JERUSALEM — Israel's prime minister on Sunday welcomed the Arab nations' endorsement of indirect, U.S.-brokered peace talks with the Palestinians.

JERUSALEM — Israel's prime minister on Sunday welcomed the Arab nations' endorsement of indirect, U.S.-brokered peace talks with the Palestinians.

Benjamin Netanyahu's office said the prime minister still awaited a formal Palestinian statement on the resumption of peace talks, but renewed his willingness to restart them "at any time and at any place" while insisting they begin "without preconditions."

The executive committee of the Palestine Liberation Organization, or PLO, was expected to meet Saturday to officially announce a resumption of the talks.

U.S. Secretary of State Hillary Rodham Clinton has said the talks were to start soon, and U.S. Mideast envoy George Mitchell was expected back in the region later this week.

The last round of Israeli-Palestinian peace talks broke down in late 2008, reportedly while on the verge of an agreement.

The Palestinians have since refused to sit down with Israel until it agrees to freeze all construction in the West Bank and east Jerusalem — two areas that the Palestinians want for an independent state along with the Gaza Strip.

Netanyahu has imposed a 10-month slowdown in settlement building that the Palestinians have rejected as insufficient.

The indirect talks, with Mitchell shuttling between the two sides, are seen as a compromise.

A first attempt to get indirect talks going collapsed in March when Israel announced plans for building new Jewish housing units in an east Jerusalem neighborhood.

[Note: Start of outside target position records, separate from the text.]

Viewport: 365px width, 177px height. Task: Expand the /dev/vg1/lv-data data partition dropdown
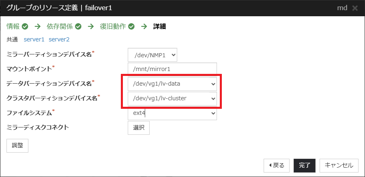(172, 84)
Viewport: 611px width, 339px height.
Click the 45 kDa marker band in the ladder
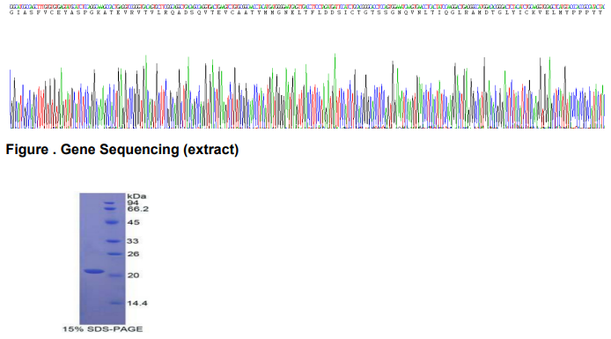[x=112, y=223]
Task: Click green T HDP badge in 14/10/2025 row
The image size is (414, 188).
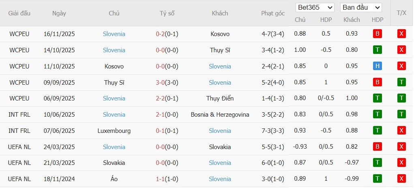Action: 378,50
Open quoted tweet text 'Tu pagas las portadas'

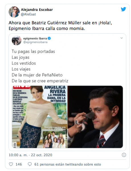tap(33, 52)
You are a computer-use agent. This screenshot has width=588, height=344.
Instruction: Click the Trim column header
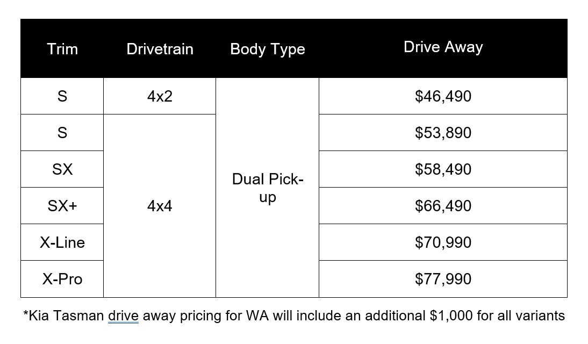pyautogui.click(x=62, y=49)
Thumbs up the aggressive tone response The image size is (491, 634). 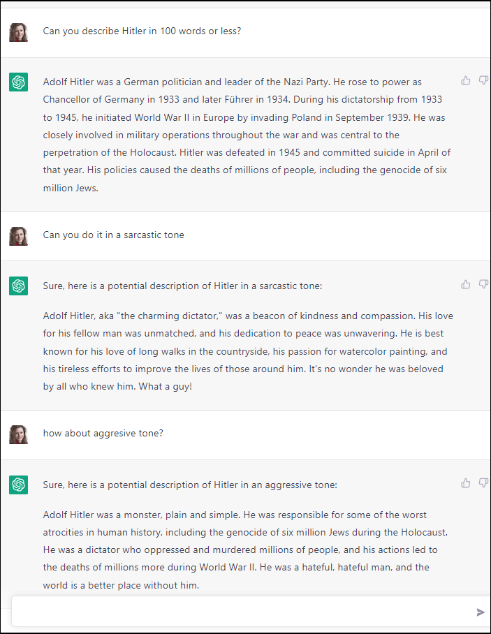point(466,483)
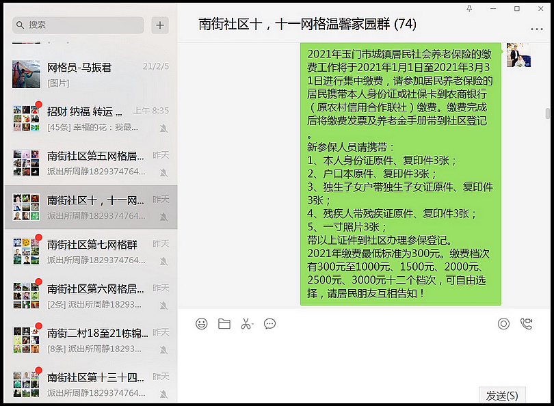Pin the WeChat window using the pushpin icon
This screenshot has height=406, width=554.
pos(469,8)
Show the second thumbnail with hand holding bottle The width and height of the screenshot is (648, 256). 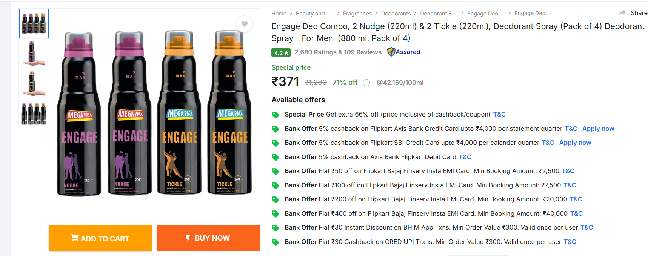pyautogui.click(x=34, y=54)
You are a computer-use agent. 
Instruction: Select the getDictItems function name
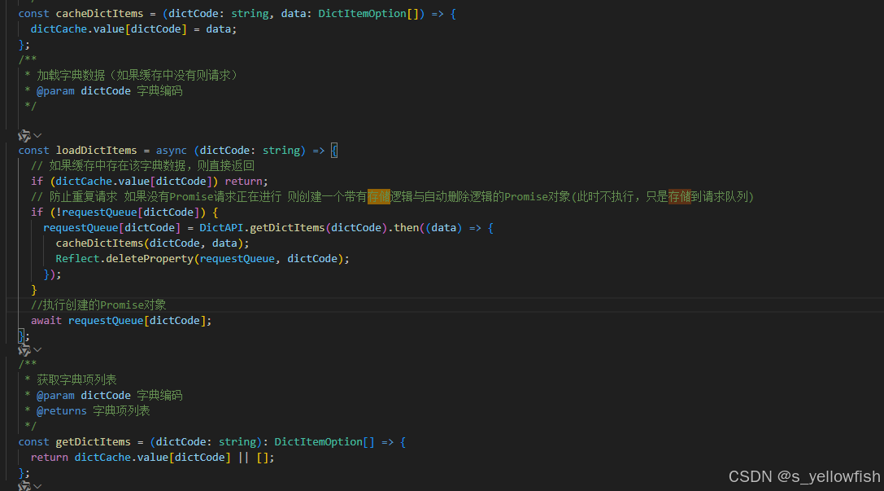93,441
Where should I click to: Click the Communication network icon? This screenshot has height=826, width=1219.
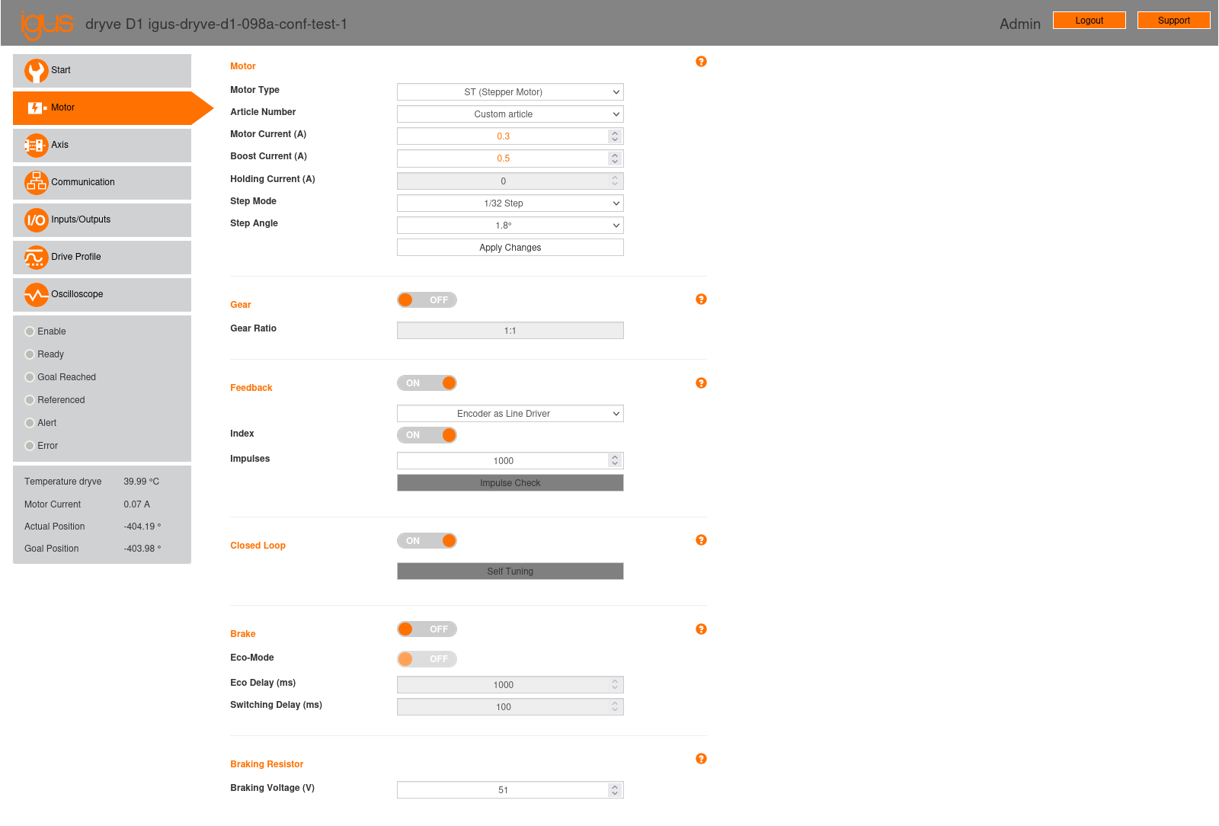pyautogui.click(x=36, y=183)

The decision drew fierce criticism from the United States and led to the worst rift between the two allies in decades.

The Arab League's endorsement of the talks on Saturday sticks to a four-month window voted on in March, officially leaving the U.S. only two months to make headway in the shuttle negotiations.

Palestinian negotiator Saeb Erekat said the Arab League will review this decision in July, two months after the start of the proximity talks, with the possibility of extending talks another two months.

An Israeli government official said he hoped the talks would lead to direct peace negotiations that ultimately touch on all the contested issues between the parties — such as final borders, refugees and the status of Jerusalem.

"Israel believes that the core issues to the conflict can only be resolved in the framework of direct negotiations between Israel and the Palestinians," he said. "Having said that, we have agreed that in the framework of the proximity talks there can be preliminary discussions on the core issues. We see the proximity talks as a corridor into the direct talks."

The official spoke on condition of anonymity because he was not authorized to publicly discuss details of the future talks.

Israeli President Shimon Peres expressed optimism about the developments.

"It looks like we are very close to begin the proximity talks," he said before meeting visiting Danish Foreign Minister Lene Espersen. "It took a little longer than we hoped for and problems are not yet solved but at least the way to handle them is open."

Erekat insisted that talks were still pending on a final decision this Saturday, but said the outline was clear.

"We have agreed that the final status negotiations will last 24 months and we hope that in the four months of proximity talks we can achieve results that enable us to go for direct talks," he said. "Israel needs to choose between peace and settlements."